Expand your knowledge and level up your career with specialized social work credentials. Use this guide to learn why credentials are important and how to identify the right option for you. Plus, find out where to earn credentials, how much they cost, and more.

Editor: STEPS Staff
An elderly woman with white hair and a beige sweater smiles warmly while looking at a younger woman with dark hair tied back, who wears a white shirt and a name tag displaying her credentials. They sit on a sofa in a bright, sunlit room, enjoying each other's company.

You’ve worked for years to earn your BSW or MSW, so you might be asking yourself if additional credentials are worth it. If you’re looking to advance your career, maximize lifetime earnings, and deepen your professional knowledge, the answer is yes. There are a number of additional specialty certifications usually earned through professional social work organizations such as NASW (National Association of Social Workers). These credentials can help you gain the expertise and recognition you need to enhance your career growth and satisfaction.

For example, medical social workers, who often have credentials in healthcare, earn an average salary of $71,275, which is about $13,000 higher than the national average for all social workers. The advanced expertise that comes with a credential can also help you stand out in competitive hiring pools or when seeking a leadership role. Each credential is different, so we’ll cover the most common options, and share information on job prospects and career benefits.

This page contains:

  • A discussion on why social work credentials are important.

Information shown:
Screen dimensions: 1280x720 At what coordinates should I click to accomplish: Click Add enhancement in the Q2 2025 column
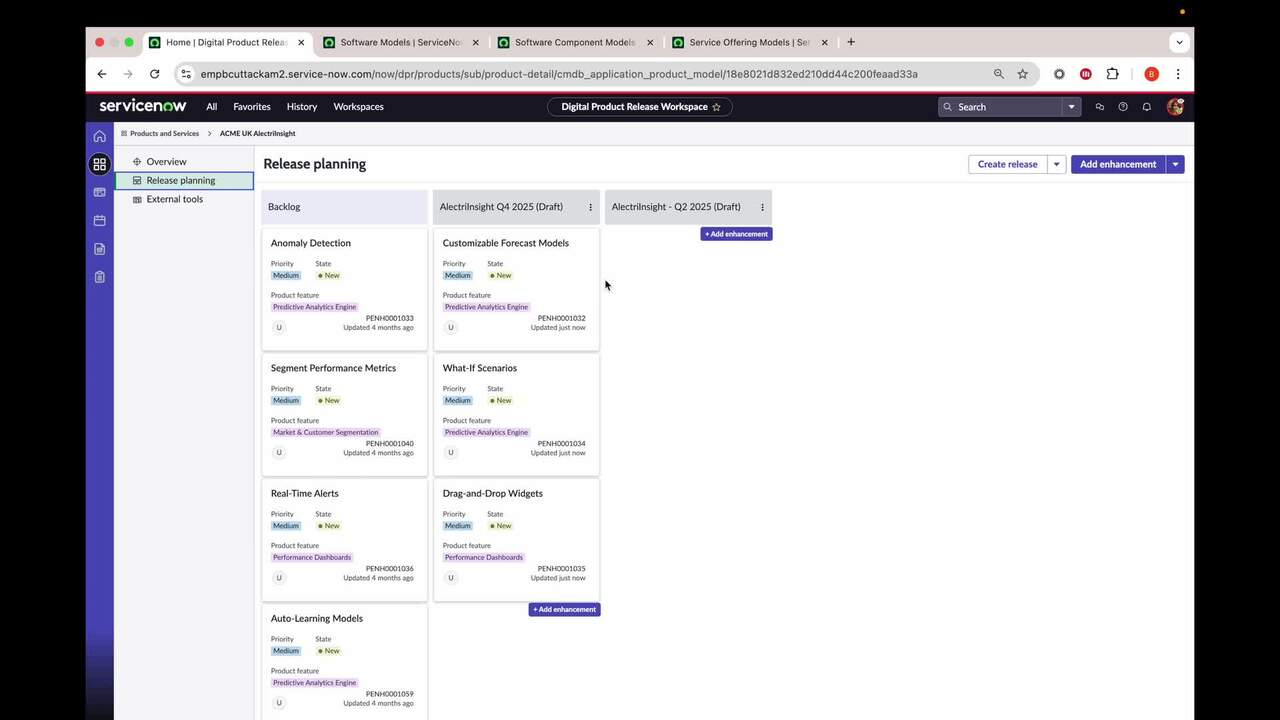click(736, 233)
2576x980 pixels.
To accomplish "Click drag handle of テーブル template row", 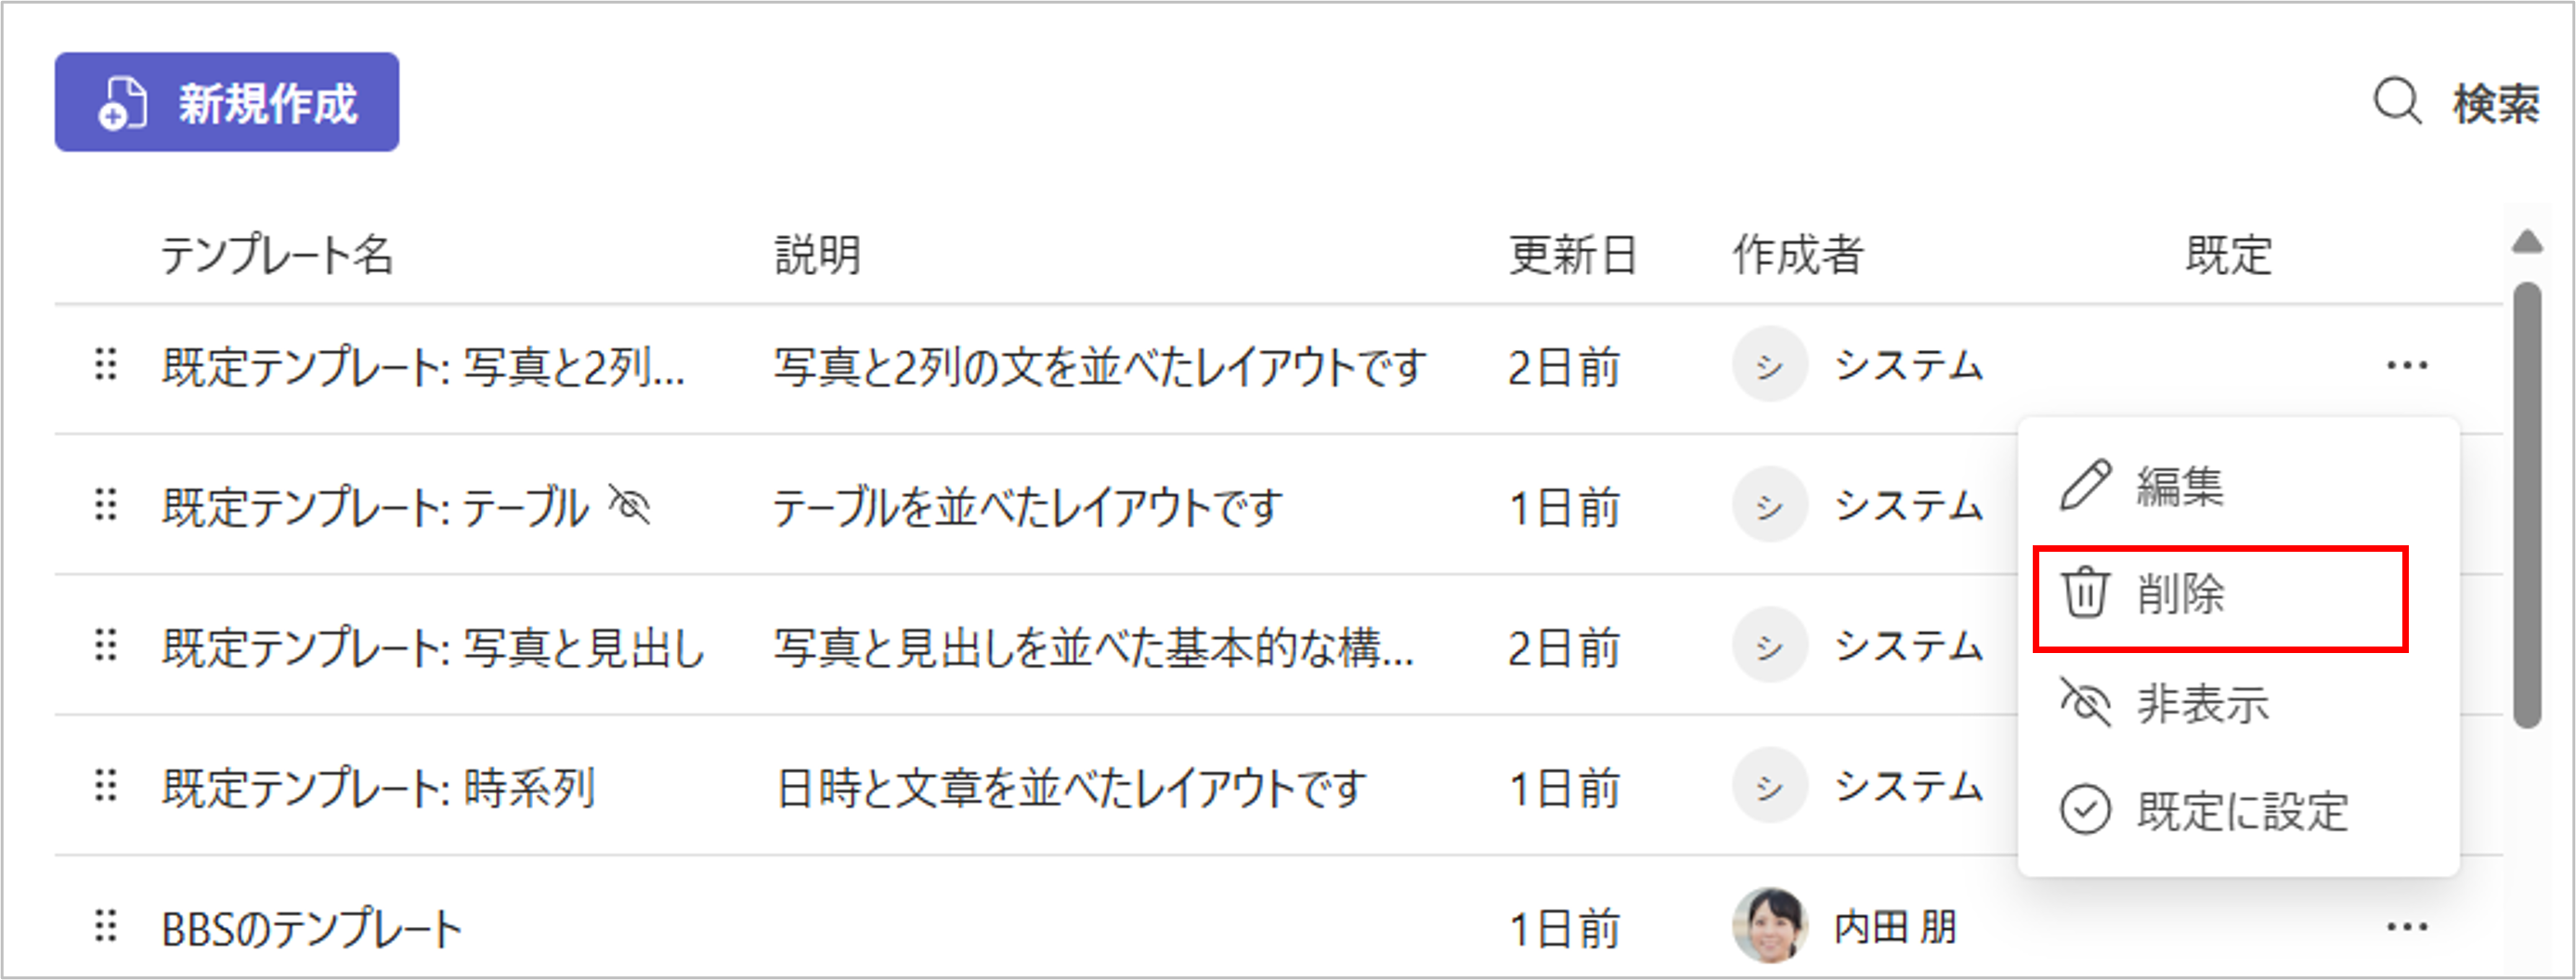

Things to do:
**1.** According to the passage on social work credentials, what average salary do medical social workers earn?
**2.** Resume the passage on social work credentials, picking up right after its final line.
The lines are separate material with no connection to the social work text.

Answer list:
**1.** $71,275

**2.**
  • A list of common credentialing options and information on career paths.
  • Answers to commonly asked questions such as where to obtain credentials, their cost, and if they have any special requirements.

Credential Options for Future Social Workers

Below are 11 common social work credential options. For each credential, you’ll learn what this type of social worker does, and the professional opportunities you can expect. Whether you want to work as a licensed clinical social worker diagnosing and treating mental health issues, serve as part of a larger team within healthcare social work, or head up a hospice social work program, there are credentials that can give you the expertise and experience you need.

Certified Clinical Alcohol, Tobacco, and Other Drugs Social Worker (C-CATODSW)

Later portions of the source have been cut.